Wird die elektronische Öffnungsüberwachung von Zugängen zu einem Museum aufgrund von Störungen bei der Signalentstehung dauerhaft deaktiviert, ist der Einbruchsdiebstahlsversicherer leistungsfrei, wenn wenig später ein wertvolles Ausstellungsstück nach einem Einbruch entwendet wird.
2.
Überlässt der versicherte Verleiher einer wertvollen Goldmünze das Sicherheitsmanagement des ausstellenden Museums, so sind die Museumsleitung und deren Mitarbeiter Repräsentanten des Versicherungsnehmers.

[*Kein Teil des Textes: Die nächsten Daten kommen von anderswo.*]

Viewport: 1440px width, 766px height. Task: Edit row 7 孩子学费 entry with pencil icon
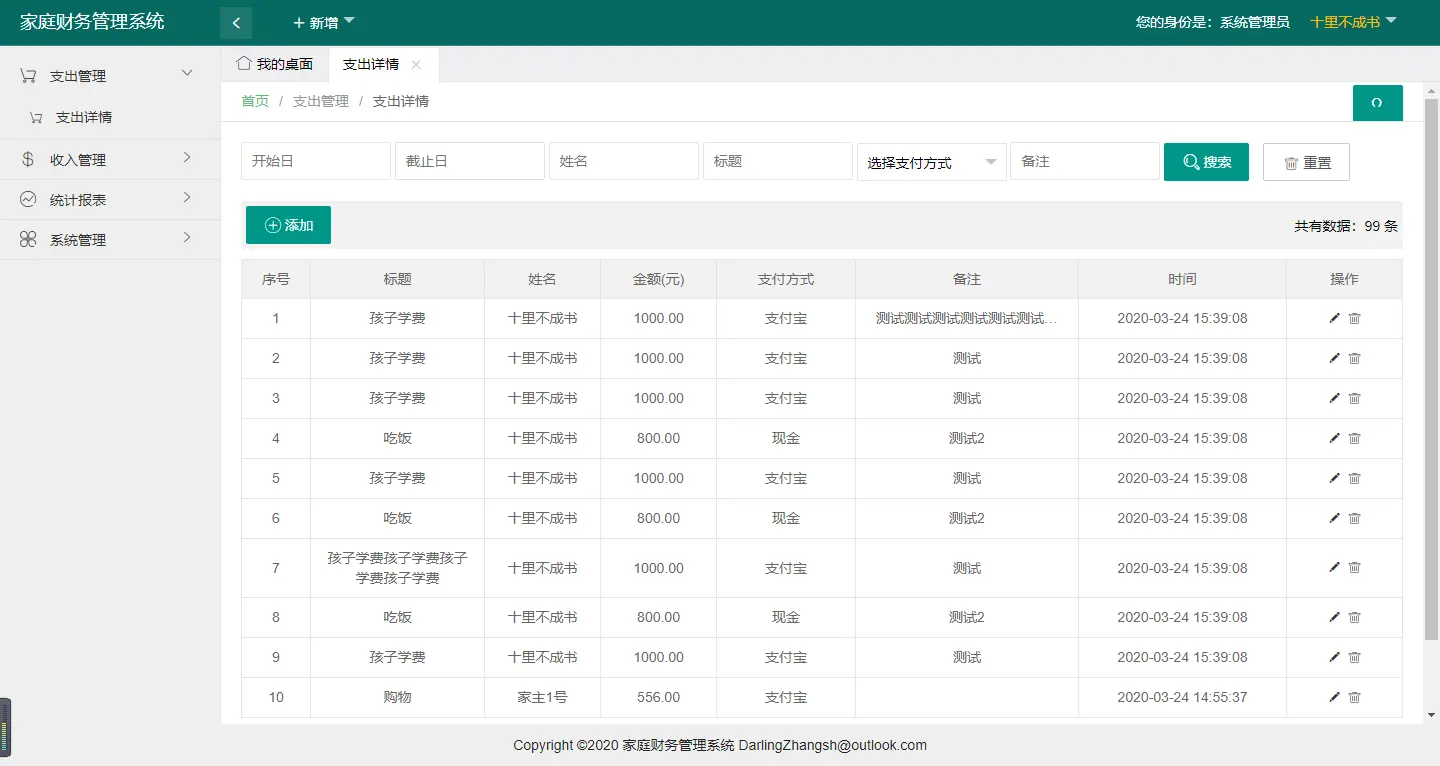(1334, 567)
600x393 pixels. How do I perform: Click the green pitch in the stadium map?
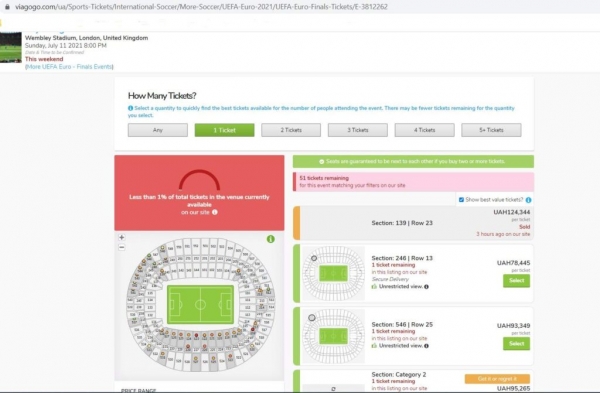200,305
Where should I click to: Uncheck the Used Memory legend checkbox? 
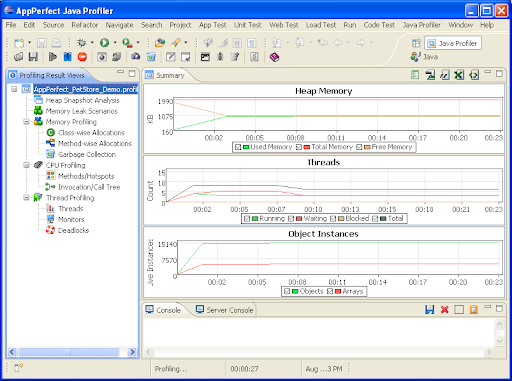tap(238, 147)
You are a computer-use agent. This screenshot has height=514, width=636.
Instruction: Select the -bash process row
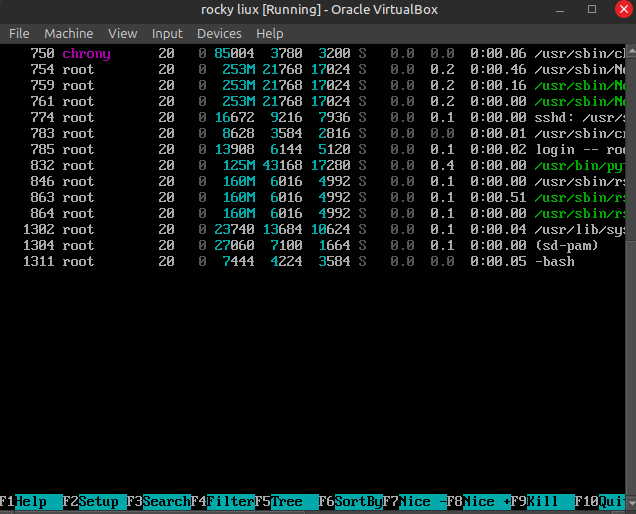click(300, 261)
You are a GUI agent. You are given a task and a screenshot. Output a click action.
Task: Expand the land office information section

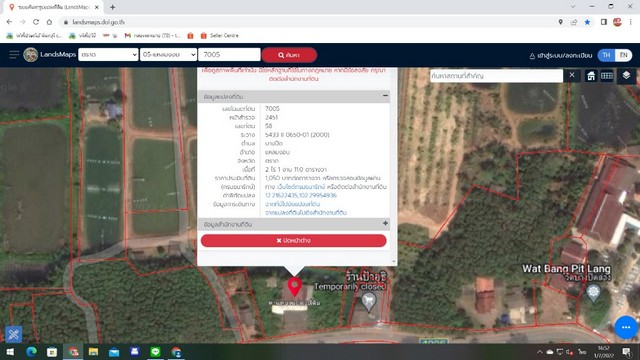click(x=385, y=224)
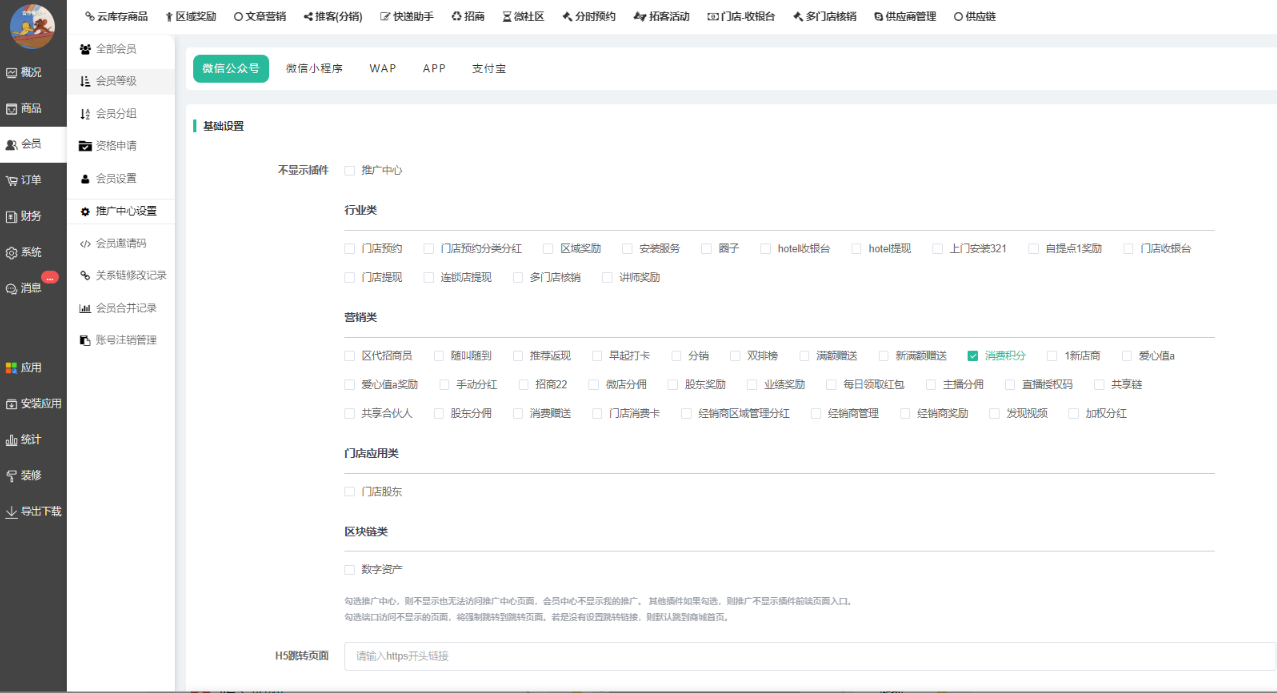The height and width of the screenshot is (693, 1277).
Task: Open 全部会员 in submenu
Action: click(115, 49)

(Leitsätze der Schriftleitung)
LG Berlin, Urt. v. 17.3.2020 – 4 O 63/19
Sachverhalt
Der Kl. ist Eigentümer der Goldmünze "Big Maple Leaf", welche er durch mehrere Leihverträge seit Ende 2010 der Streithelferin zwecks öffentlicher Ausstellung zur Verfügung stellte. Die Streithelferin, die seit 2003 u.a. bei der Bekl. als führender VR eine "X-General-Police" unterhält, schloss mit der Bekl. betreffend die Münze eine weitere "X-Police", die mit einer Versicherungssumme von zuletzt 4.200.000 EUR u.a. die Risiken Diebstahl und Einbruchsdiebstahl abdeckte. Dem Vertrag liegen die AVB X zu Grunde. Der Kl. ist von der Streithelferin sowie der X AG, an die er zwischenzeitlich seine Ansprüche aus dem Versicherungsvertrag abgetreten hat, zur Geltendmachung dieser Ansprüche ermächtigt.
Am 27.3.2017 kam es zu einem Einbruch in das von der Streithelferin betriebene Berliner Bode-Museum, bei dem die Münze entwendet wurde. Wegen der Einzelheiten des Geschehensablaufs wird auf den polizeilichen Sachstandsbericht des X verwiesen. Nach Einholung von Auskünften bei der Streitverkündeten brachte die Bekl. lediglich 20 % der Versicherungssumme, mithin 840.000 EUR an die X AG zur Auszahlung.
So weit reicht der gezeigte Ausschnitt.